**TAREFA**. No trecho sobre o Festac 77, por que o colóquio do festival trataria do legado da colonização? Responda em uma a três frases.

**TRECHO DA PÁGINA**.
________________________

O Festac 77 foi um festival idealizado para celebrar e exibir ao mundo a força da cultura africana e afrodescendente. Ao longo de quatro semanas (de 15 de janeiro a 12 de fevereiro de 1977), expoentes negros da música, das artes plásticas, da dança e do teatro se apresentaram em Lagos, na Nigéria. O coração do festival era, no entanto, o colóquio que reuniria centenas de intelectuais de todas as partes do mundo e que, como não poderia ser diferente em plena era da independência das antigas colônias africanas, abordaria o legado da colonização e a situação dos afrodescendentes no mundo, com forte participação dos Estados Unidos e do Brasil, onde se encontravam (e ainda se encontram) as maiores comunidades negras fora da África.
Mas o Brasil vivia uma ditadura já de treze anos, com toda sorte de violações dos direitos humanos, censura e impedimentos de manifestações, milhares de cidadãos exilados e onde um indivíduo poderia ser preso apenas por não estar com seu documento de identidade (principalmente se fosse negro ou pardo) e que propagava as ideias do “milagre econômico”, da “ordem e progresso” e da “democracia racial”. O paraíso tropical na Terra.

________________________

**DADOS DE ENTRADA**.
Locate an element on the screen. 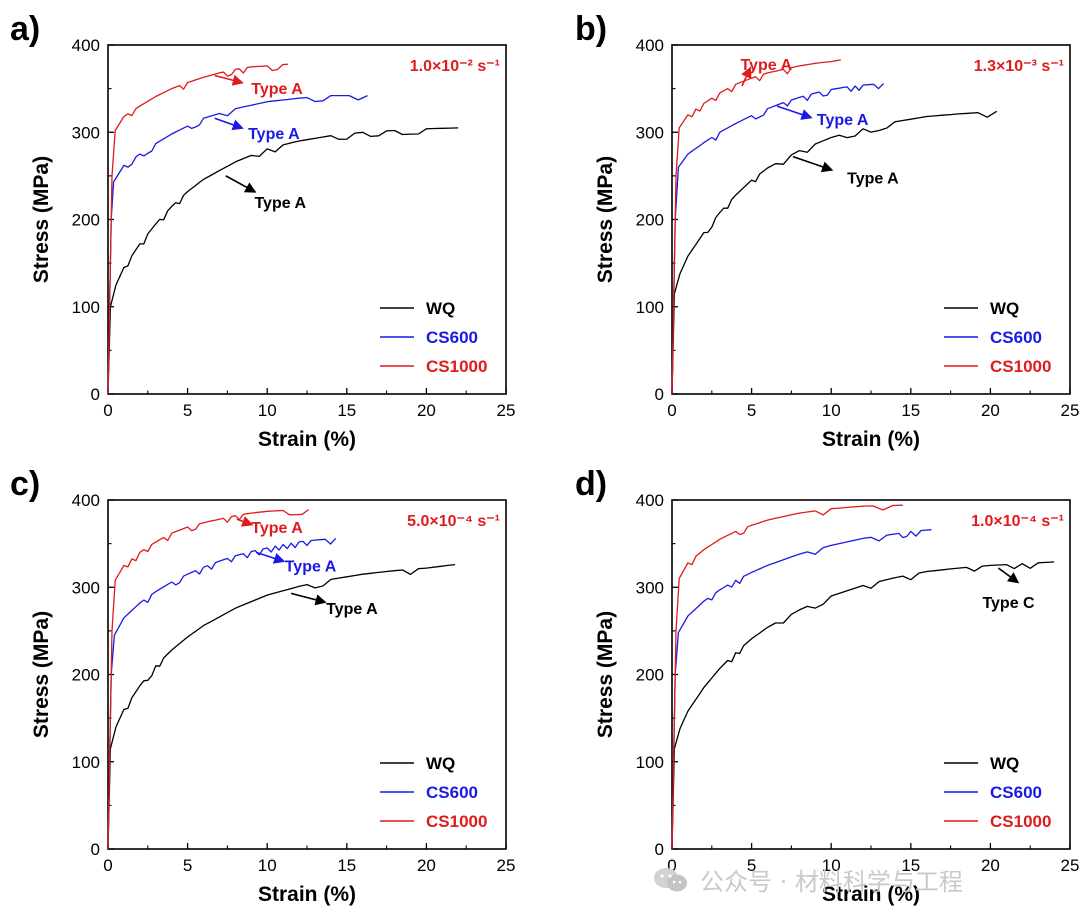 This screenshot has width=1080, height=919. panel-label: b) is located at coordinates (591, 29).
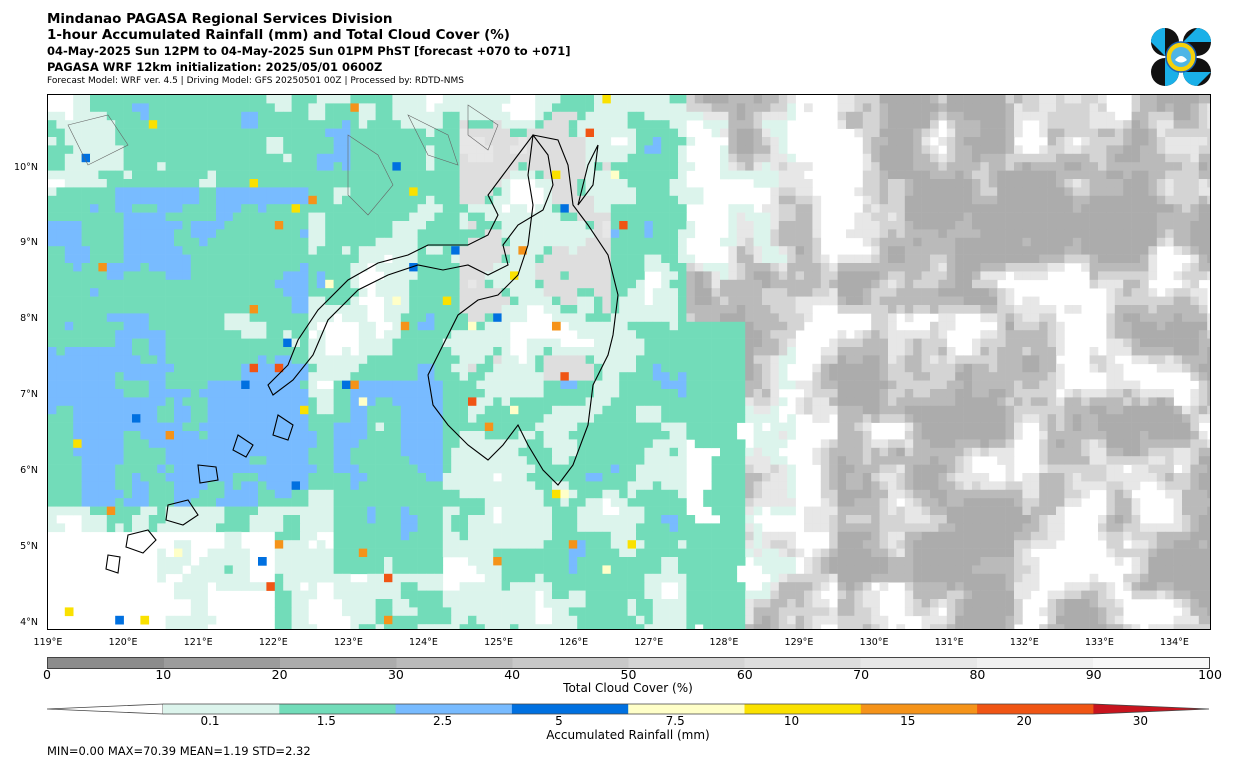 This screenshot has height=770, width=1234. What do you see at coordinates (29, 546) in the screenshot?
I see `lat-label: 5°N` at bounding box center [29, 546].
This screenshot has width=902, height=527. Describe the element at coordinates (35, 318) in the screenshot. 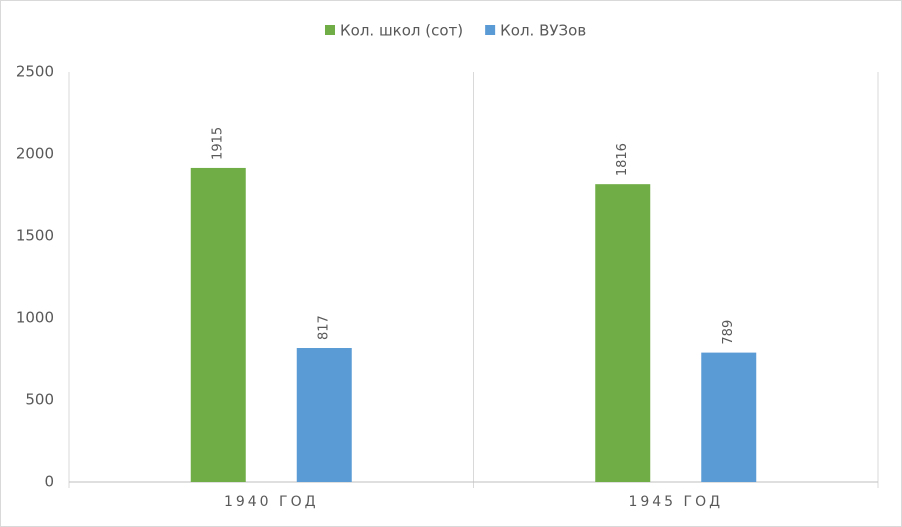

________________________

**RESPOSTA**. O colóquio foi realizado em plena era da independência das antigas colônias africanas. Por isso não poderia ser diferente: o encontro abordaria o legado da colonização e a situação dos afrodescendentes no mundo.